De em setembro 26, 2011
Após o tradicional terceiro sinal que abre todo o espetáculo teatral, a platéia do
Teatro Ágora é surpreendida com a entrada afobada de um senhor, que desce a escada e pergunta para a senhora se o lugar ao seu lado estava desocupado. Pronto, este é o mote para dar início a Quem Tem Medo de Vera?, montagem de quatro pequenos textos de Vera Karam, dramaturga gaúcha falecida em 2003 que escreveu, entre outras peças, Quem Sabe a Gente Continua Amanhã?, Dona Otília Lamenta Muito e Por que Você não Disse que me Amava.

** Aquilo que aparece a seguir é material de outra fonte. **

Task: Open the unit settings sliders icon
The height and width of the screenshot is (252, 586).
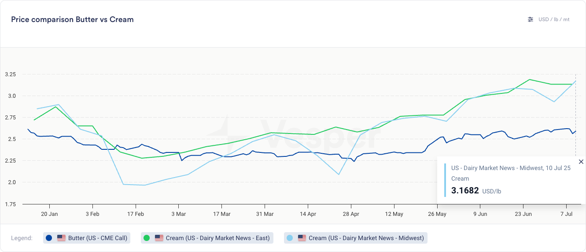Action: pyautogui.click(x=531, y=19)
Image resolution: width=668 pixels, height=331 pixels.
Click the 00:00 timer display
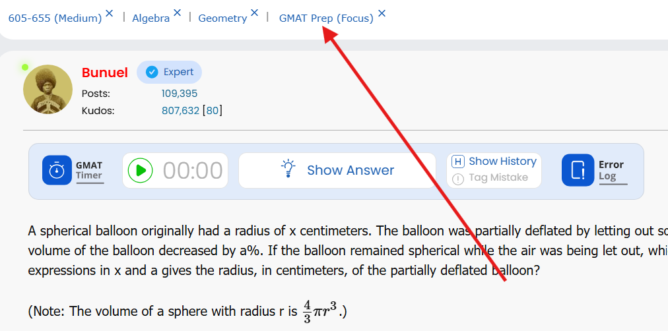click(193, 171)
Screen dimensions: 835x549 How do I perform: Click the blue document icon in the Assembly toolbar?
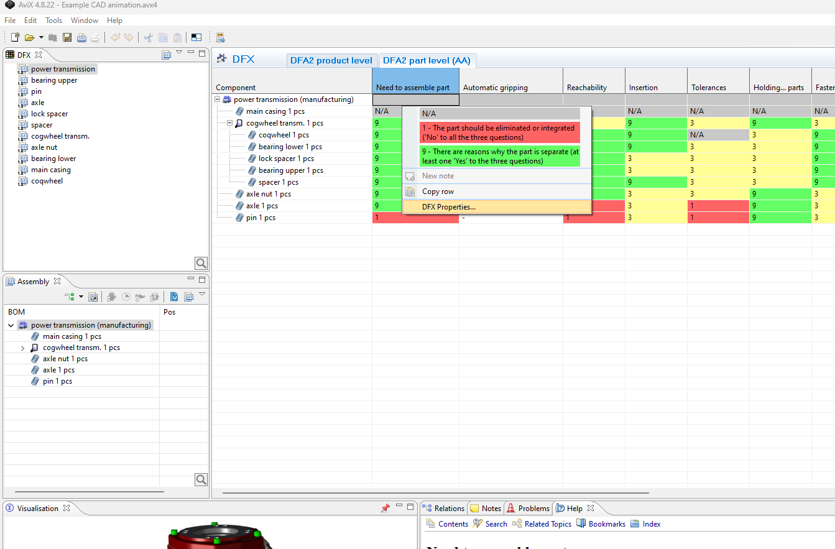tap(174, 297)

Numa metalinguagem, o primeiro esquete dessa reunião de textos de Vera Karam gira em torno dos dois espectadores de uma peça que iniciam uma discussão à toa: ele só queria ter certeza se a poltrona vazia ao lado da senhora é a dele. A senhora se levanta e começa uma longa explanação, o que gera irritação e desconforto do senhor. Depois várias tentativas, ele finalmente consegue se sentar e a peça tem início, ou melhor, começa o segundo esquete, em que uma florista recebe em sua loja um provável comprador. Dessa vez, Walter Breda, que assina a direção, optou por deixar a florista e o comprador em níveis diferentes: ela acima com um ramalhete de flores e ele no nível inferior do palco, bem encabulado e sem jeito com seu guarda-chuva. Ele só entrou na loja para fazer hora e começa a se interessar pela bela moça; ambos são tímidos e não conseguem ultrapassar a barreira, não física mas emocional, entre eles. A iluminação e a movimentação dos dois atores enfatizam esse distanciamento entre os personagens.

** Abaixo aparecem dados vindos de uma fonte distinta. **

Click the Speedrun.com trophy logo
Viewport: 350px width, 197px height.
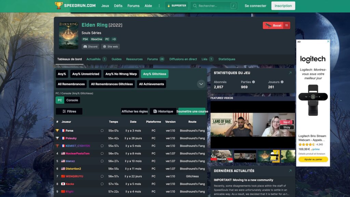pos(59,5)
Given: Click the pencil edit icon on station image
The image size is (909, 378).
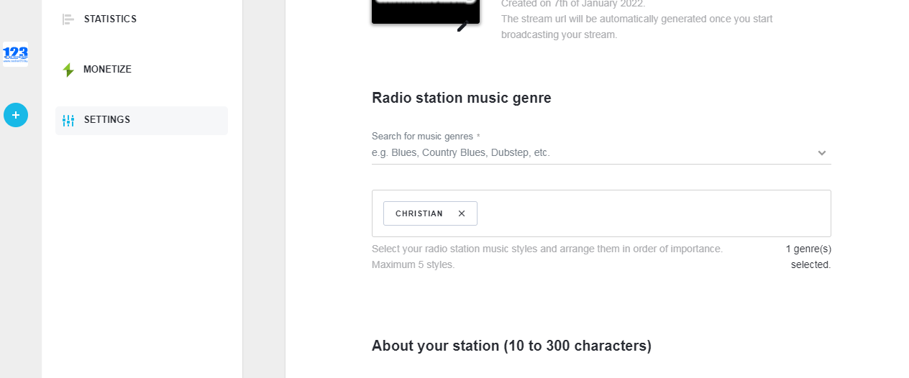Looking at the screenshot, I should [x=462, y=26].
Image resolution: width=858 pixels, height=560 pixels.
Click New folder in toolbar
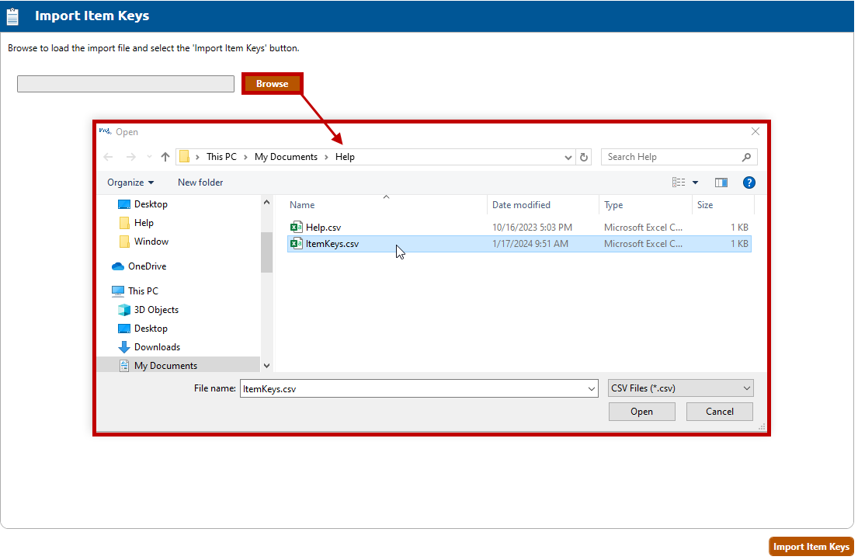[x=200, y=183]
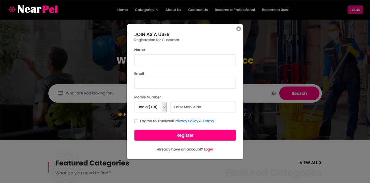Go to the Home menu item
Image resolution: width=370 pixels, height=183 pixels.
122,10
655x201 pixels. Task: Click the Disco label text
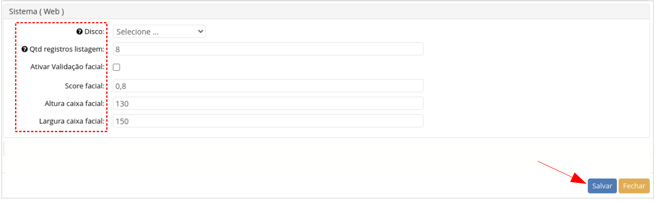click(95, 32)
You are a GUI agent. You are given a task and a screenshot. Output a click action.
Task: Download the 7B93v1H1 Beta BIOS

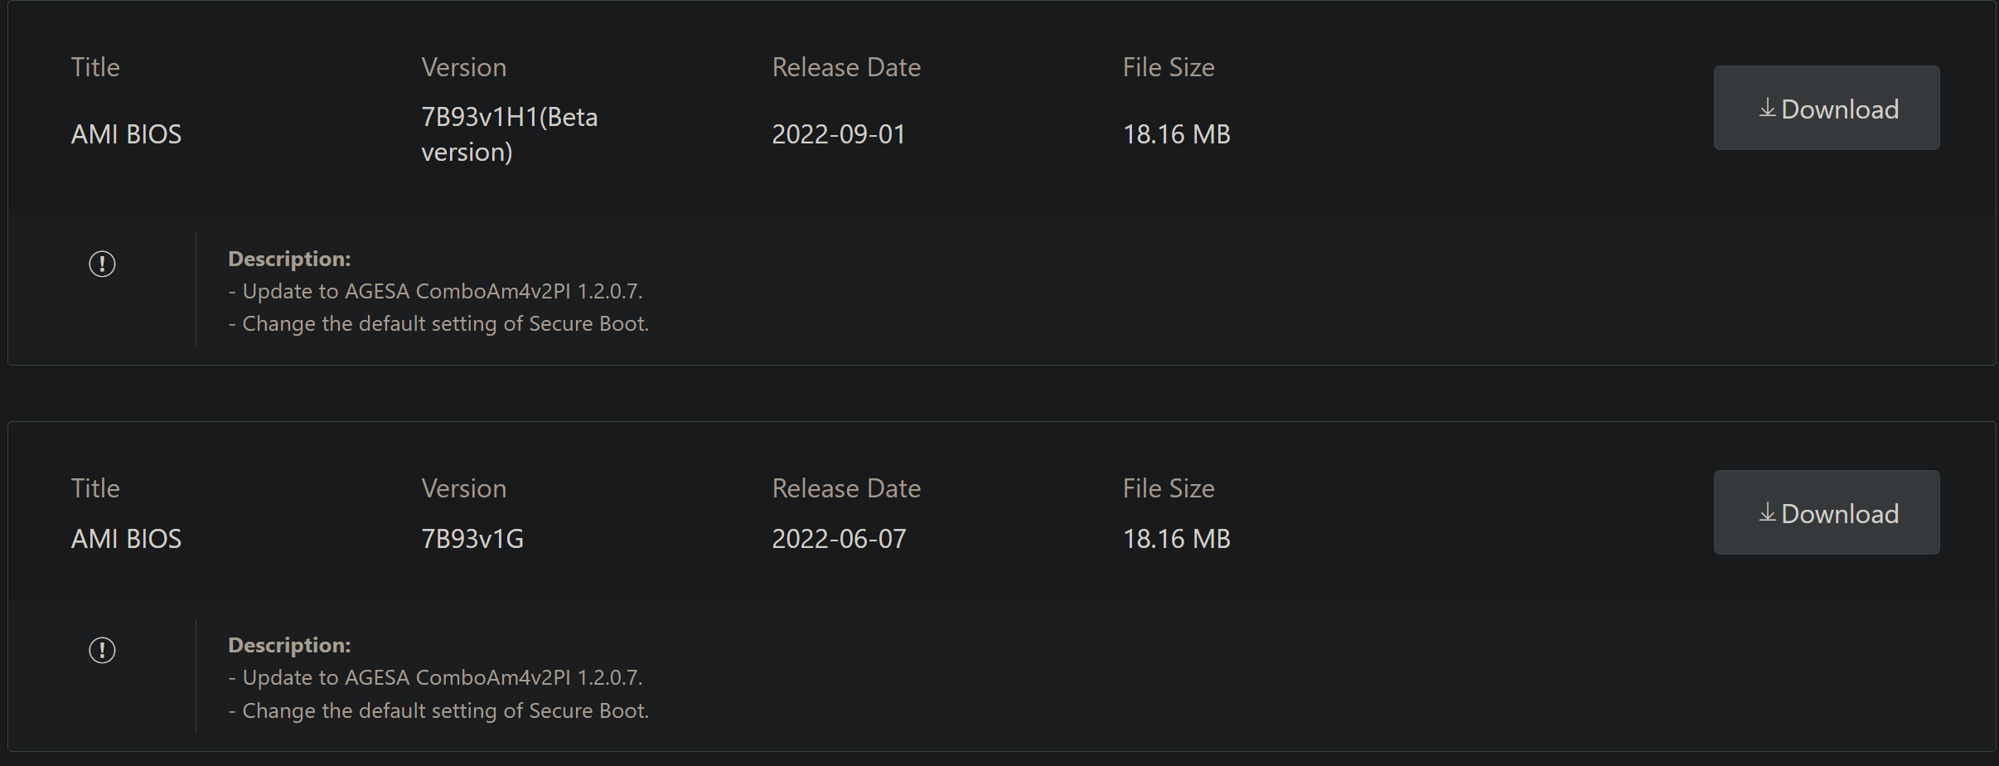click(1825, 108)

O terceiro texto é o monólogo de um cobrador de ônibus (vivido por Walter Breda), que é apaixonado por uma passageira mas nunca se declarou. Com riqueza de detalhes e sem nunca terem trocado uma única palavra, o cobrador narra toda a vida de sua musa, desde quando ela era solteira, depois quando começa a usar aliança de noivado e em seguida troca a aliança de mão. A nova etapa da vida dela é a gravidez, depois o nascimento dos gêmeos, a separação, a tristeza e a solidão. O relato segue até o dia em que ele se aposenta e decide voltar para a sua terra.
O último quadro é de três velhinhas que se reúnem para o chá da tarde. Aos poucos o público descobre que aquele encontro fazia parte de um meticuloso programa de reuniões das três irmãs, com pautas estabelecidas, horários e temas: um dia para se falar do pai, outro para comentar sobre os namorados, outro para chorar a perda da mãe. Se alguma delas resolve inverter a ordem da reunião, há brigas e desentendimento. Com ironia, a autora questiona a rotina e a falta de expectativa diante da vida.
Em apenas uma hora, o público tem a chance de conhecer um pouco da dramaturgia de Vera Karam. Quem Tem Medo de Vera? cumpre temporada até final de outubro.